SÎD - TDV İslâm Ansiklopedisi

SÎD

السيد
Müellif: MEHMET ÖZDEMİR
SÎD
Müellif: MEHMET ÖZDEMİR
Web Sitesi: TDV İslâm Ansiklopedisi
Yayımcı: TDV İslâm Araştırmaları Merkezi
Baskı Tarihi: 2009
Erişim Tarihi: 07.11.2024
Web Adresi:
https://islamansiklopedisi.org.tr/sid
MEHMET ÖZDEMİR, "SÎD", TDV İslâm Ansiklopedisi, https://islamansiklopedisi.org.tr/sid (07.11.2024).
Kopyalama metni

1040 yılı civarında Burgos’ta doğdu; Kastilya Krallığı’na hizmet veren soylu bir aileye mensuptur. Asıl adı Rodrigo (Ruy) Diaz de Vivar (Bivar) olup İspanyollar’ın El Cid şeklinde kullandıkları Arapça “efendi” anlamındaki es-Sîd (< sîdî / seyyid) lakabı ona müslümanlar tarafından verilmiştir; hıristiyanlar arasında ayrıca Campeador (yiğit, şampiyon) unvanıyla tanınır.

- [Gösterilen bilgiler]
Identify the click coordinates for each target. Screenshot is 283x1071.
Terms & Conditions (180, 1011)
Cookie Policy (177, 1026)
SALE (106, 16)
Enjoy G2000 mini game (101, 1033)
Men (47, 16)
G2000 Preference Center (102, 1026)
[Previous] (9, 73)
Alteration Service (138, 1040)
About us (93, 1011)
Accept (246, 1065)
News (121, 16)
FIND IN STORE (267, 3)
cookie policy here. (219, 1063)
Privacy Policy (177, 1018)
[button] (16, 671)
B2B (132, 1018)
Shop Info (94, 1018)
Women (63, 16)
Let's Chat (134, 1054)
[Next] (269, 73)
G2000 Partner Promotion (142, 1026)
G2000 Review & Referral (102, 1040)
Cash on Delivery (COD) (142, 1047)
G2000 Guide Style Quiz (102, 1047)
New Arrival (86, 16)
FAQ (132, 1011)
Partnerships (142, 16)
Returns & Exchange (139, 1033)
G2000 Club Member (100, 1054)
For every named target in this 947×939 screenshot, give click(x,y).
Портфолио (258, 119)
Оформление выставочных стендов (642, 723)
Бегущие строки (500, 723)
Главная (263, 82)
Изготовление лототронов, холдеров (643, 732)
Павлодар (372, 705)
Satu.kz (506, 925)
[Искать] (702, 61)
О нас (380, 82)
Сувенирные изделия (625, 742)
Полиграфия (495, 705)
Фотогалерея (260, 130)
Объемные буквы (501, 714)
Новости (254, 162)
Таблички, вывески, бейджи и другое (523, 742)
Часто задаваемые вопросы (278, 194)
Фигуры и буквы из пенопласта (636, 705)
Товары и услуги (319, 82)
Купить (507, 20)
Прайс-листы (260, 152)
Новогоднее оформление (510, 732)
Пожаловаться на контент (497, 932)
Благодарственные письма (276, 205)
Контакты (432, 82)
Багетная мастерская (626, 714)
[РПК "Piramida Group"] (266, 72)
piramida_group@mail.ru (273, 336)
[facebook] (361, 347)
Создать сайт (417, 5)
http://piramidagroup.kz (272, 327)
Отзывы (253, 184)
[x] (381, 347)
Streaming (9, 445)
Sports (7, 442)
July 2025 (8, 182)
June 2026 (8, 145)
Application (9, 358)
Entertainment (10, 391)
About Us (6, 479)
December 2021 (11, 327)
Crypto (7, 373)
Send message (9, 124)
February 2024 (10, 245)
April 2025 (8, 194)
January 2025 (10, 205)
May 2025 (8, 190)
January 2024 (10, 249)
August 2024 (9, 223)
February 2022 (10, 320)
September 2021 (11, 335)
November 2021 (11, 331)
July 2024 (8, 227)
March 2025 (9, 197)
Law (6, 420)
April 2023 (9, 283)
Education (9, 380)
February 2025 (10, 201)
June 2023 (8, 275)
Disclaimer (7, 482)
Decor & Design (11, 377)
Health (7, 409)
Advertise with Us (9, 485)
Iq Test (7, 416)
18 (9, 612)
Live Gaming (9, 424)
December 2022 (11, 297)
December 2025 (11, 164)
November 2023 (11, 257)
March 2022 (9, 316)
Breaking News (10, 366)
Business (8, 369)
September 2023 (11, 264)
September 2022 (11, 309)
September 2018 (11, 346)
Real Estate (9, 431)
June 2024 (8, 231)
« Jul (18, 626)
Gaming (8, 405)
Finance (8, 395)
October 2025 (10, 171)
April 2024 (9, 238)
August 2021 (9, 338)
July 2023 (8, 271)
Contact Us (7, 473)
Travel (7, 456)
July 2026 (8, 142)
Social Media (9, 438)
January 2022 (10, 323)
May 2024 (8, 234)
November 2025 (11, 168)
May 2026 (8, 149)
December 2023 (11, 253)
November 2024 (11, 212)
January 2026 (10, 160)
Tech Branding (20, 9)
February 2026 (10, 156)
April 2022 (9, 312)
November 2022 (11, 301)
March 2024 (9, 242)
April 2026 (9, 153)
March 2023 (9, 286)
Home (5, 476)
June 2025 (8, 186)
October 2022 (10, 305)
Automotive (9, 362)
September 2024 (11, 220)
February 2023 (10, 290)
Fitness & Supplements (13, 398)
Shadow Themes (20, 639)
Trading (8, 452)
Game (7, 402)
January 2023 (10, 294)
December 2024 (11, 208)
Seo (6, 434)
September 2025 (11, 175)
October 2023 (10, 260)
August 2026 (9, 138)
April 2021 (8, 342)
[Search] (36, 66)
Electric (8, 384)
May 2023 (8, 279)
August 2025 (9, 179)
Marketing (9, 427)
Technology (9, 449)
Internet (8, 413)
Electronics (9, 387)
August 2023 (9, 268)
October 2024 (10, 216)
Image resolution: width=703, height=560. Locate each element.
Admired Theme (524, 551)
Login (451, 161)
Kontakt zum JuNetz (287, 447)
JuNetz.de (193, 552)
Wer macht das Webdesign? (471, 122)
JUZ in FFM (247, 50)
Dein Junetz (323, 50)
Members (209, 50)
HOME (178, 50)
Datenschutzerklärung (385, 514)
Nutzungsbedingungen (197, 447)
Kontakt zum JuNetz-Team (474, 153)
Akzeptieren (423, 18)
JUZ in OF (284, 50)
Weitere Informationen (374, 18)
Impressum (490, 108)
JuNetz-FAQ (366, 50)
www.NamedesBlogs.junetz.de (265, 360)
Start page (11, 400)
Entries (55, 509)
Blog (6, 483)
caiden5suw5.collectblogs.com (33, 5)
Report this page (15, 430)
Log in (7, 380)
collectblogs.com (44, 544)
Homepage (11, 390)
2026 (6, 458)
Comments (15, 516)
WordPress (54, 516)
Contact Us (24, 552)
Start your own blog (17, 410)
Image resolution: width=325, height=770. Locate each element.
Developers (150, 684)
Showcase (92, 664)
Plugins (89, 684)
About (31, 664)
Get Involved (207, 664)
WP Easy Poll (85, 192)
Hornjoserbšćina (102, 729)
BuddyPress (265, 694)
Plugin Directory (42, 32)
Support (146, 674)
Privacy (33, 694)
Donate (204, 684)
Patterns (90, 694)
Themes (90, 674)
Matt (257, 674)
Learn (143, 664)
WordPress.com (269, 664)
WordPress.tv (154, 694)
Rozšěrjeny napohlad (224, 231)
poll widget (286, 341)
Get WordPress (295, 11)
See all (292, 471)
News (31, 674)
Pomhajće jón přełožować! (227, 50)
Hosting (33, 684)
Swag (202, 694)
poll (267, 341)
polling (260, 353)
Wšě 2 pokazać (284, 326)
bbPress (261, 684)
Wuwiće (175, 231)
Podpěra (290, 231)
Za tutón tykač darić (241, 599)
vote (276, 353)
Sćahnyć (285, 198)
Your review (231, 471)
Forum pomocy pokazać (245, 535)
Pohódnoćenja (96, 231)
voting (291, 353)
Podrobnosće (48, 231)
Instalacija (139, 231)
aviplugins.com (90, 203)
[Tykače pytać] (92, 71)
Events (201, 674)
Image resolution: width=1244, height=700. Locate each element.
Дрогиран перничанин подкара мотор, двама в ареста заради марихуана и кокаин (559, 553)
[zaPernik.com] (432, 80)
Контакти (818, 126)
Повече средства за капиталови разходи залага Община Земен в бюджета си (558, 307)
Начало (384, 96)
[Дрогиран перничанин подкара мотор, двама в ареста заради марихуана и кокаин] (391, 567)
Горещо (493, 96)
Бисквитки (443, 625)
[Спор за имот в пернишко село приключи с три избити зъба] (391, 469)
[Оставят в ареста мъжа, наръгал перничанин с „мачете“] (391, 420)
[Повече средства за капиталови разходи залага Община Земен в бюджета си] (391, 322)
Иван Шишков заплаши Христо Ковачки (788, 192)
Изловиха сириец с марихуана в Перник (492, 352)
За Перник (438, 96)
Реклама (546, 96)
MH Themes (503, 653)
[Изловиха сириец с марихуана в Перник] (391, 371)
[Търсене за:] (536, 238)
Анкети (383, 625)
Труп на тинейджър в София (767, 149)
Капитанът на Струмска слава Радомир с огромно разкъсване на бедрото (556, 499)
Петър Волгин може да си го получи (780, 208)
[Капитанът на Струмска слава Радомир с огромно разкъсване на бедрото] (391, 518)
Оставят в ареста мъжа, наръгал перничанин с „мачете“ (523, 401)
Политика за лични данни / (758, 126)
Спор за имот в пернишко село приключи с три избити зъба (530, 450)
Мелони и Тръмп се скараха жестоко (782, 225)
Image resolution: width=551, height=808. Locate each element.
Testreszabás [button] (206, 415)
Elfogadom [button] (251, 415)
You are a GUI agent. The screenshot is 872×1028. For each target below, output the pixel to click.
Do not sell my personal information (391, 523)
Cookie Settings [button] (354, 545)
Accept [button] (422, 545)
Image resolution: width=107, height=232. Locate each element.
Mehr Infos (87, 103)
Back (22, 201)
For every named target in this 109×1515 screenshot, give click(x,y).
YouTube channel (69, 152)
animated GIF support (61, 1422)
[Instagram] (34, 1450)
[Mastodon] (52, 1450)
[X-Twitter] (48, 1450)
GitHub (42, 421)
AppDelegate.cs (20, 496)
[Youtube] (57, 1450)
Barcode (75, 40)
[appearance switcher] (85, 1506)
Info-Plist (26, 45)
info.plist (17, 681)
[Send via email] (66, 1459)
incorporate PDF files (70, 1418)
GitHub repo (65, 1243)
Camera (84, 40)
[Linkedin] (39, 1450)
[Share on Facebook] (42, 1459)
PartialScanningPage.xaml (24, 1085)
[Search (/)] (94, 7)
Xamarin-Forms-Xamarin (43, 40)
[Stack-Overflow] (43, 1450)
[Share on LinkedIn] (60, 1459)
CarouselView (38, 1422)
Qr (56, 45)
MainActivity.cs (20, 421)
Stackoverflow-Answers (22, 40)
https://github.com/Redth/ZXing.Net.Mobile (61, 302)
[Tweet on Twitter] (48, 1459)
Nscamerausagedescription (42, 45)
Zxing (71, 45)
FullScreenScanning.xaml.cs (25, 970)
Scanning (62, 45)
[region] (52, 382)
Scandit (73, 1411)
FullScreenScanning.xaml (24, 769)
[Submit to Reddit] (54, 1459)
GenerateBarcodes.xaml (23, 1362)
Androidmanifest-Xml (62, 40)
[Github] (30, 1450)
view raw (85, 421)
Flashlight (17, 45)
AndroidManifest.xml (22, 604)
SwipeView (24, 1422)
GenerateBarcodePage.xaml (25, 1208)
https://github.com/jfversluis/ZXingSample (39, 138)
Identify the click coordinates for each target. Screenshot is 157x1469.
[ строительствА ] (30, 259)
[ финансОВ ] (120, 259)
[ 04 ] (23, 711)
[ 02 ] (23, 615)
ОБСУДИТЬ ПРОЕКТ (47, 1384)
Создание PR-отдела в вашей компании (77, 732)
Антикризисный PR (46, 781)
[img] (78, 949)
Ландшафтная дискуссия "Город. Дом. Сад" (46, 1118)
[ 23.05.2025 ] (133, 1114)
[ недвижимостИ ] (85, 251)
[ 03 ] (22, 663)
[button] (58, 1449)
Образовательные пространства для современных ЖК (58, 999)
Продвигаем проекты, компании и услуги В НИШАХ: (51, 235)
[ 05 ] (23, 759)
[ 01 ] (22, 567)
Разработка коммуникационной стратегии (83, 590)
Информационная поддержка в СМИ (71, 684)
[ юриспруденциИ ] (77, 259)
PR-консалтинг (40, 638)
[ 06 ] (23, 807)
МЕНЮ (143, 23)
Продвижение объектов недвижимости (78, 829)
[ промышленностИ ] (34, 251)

- [Görev listesi]
**1)** Sîd maddesine göre Rodrigo Diaz de Vivar'a "es-Sîd" lakabını kimler vermiştir?
**2)** Kayıtlarda "[Github] (30, 1450)" satırından kayıtların sonuna kadar olan her şeyi "view raw" yerine "view source" yazarak güncelleyip lütfen yeniden verin. Geri kalan hiçbir şeyi değiştirmeyin.

- [Görev yanıtları]
**1)** Müslümanlar.

**2)**
[Github] (30, 1450)
view source (85, 421)
Flashlight (17, 45)
AndroidManifest.xml (22, 604)
SwipeView (24, 1422)
GenerateBarcodePage.xaml (25, 1208)
https://github.com/jfversluis/ZXingSample (39, 138)
Identify the click coordinates for each target. Screenshot is 157x1469.
[ строительствА ] (30, 259)
[ финансОВ ] (120, 259)
[ 04 ] (23, 711)
[ 02 ] (23, 615)
ОБСУДИТЬ ПРОЕКТ (47, 1384)
Создание PR-отдела в вашей компании (77, 732)
Антикризисный PR (46, 781)
[img] (78, 949)
Ландшафтная дискуссия "Город. Дом. Сад" (46, 1118)
[ 23.05.2025 ] (133, 1114)
[ недвижимостИ ] (85, 251)
[ 03 ] (22, 663)
[button] (58, 1449)
Образовательные пространства для современных ЖК (58, 999)
Продвигаем проекты, компании и услуги В НИШАХ: (51, 235)
[ 05 ] (23, 759)
[ 01 ] (22, 567)
Разработка коммуникационной стратегии (83, 590)
Информационная поддержка в СМИ (71, 684)
[ юриспруденциИ ] (77, 259)
PR-консалтинг (40, 638)
[ 06 ] (23, 807)
МЕНЮ (143, 23)
Продвижение объектов недвижимости (78, 829)
[ промышленностИ ] (34, 251)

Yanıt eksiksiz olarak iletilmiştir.